Published: 2018-12-01

Everything You Need To Know

What are mRNA therapeutics, and what potential do they offer in treating diseases?

Messenger RNA (mRNA) therapeutics use synthetic mRNA to instruct cells to produce specific proteins. This method can address deficiencies or combat diseases directly at the cellular level. mRNA therapeutics hold promise in vaccination, protein replacement, and cellular reprogramming.

Why is targeted delivery important for mRNA therapeutics, and how do researchers achieve this?

Targeted delivery systems are designed to direct mRNA to specific cell types. This approach enhances therapeutic outcomes and minimizes off-target effects. Researchers modify lipid nanoparticles (LNPs) to achieve targeted delivery.

What is PECAM-1, and how does targeting it enhance mRNA delivery to the lungs?

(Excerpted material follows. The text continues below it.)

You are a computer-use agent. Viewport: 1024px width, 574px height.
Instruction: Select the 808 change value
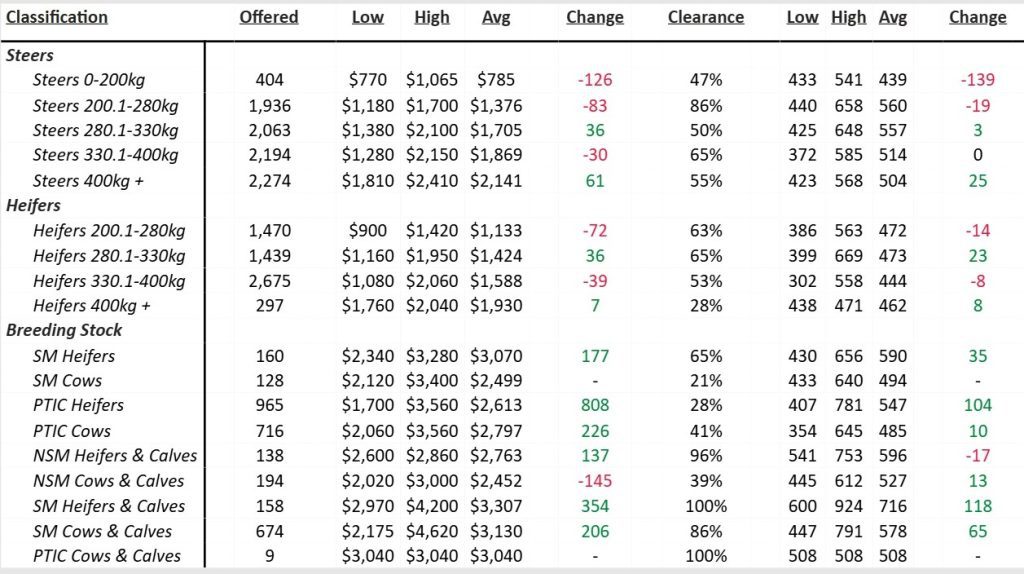coord(595,405)
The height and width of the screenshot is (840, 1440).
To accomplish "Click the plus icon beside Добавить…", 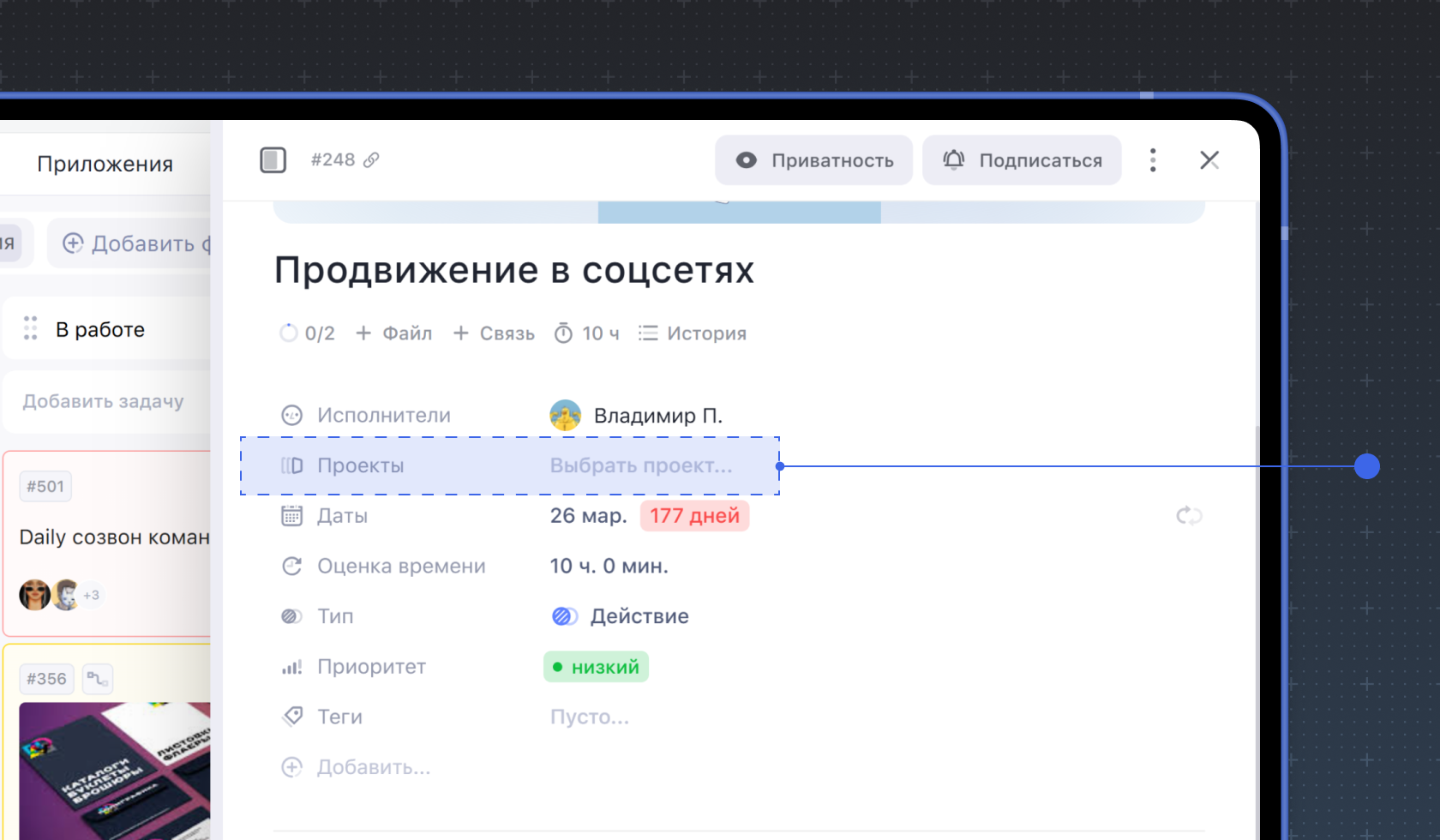I will 292,767.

PECAM-1 (Platelet Endothelial Cell Adhesion Molecule-1) is a molecule expressed on blood vessel cells. By conjugating LNPs with antibodies specific to PECAM-1, researchers can guide mRNA directly to the cells lining the blood vessels in the lungs. This enhances vascular delivery and gene expression in the lungs.

What are the key advantages of targeting mRNA delivery via PECAM-1 compared to traditional methods?

Targeting mRNA delivery via PECAM-1 enhances mRNA and protein expression in the lungs. It also reduces liver uptake, operates independently of apolipoprotein E, and precisely directs mRNA to blood vessel cells in the lungs. It enhances mRNA delivery to the lungs by approximately 200-fold and protein expression by approximately 25-fold compared to non-targeted LNPs.

How does bypassing the apolipoprotein E pathway in mRNA delivery improve therapeutic outcomes, especially in treating pulmonary diseases?

By bypassing the apolipoprotein E pathway, PECAM-1-targeted LNPs can selectively deliver mRNA to the lungs, regardless of the body's natural distribution mechanisms. This is particularly useful because it allows for more controlled and predictable therapeutic outcomes. This approach opens up new possibilities for treating a wide range of pulmonary diseases, from infections to cancer.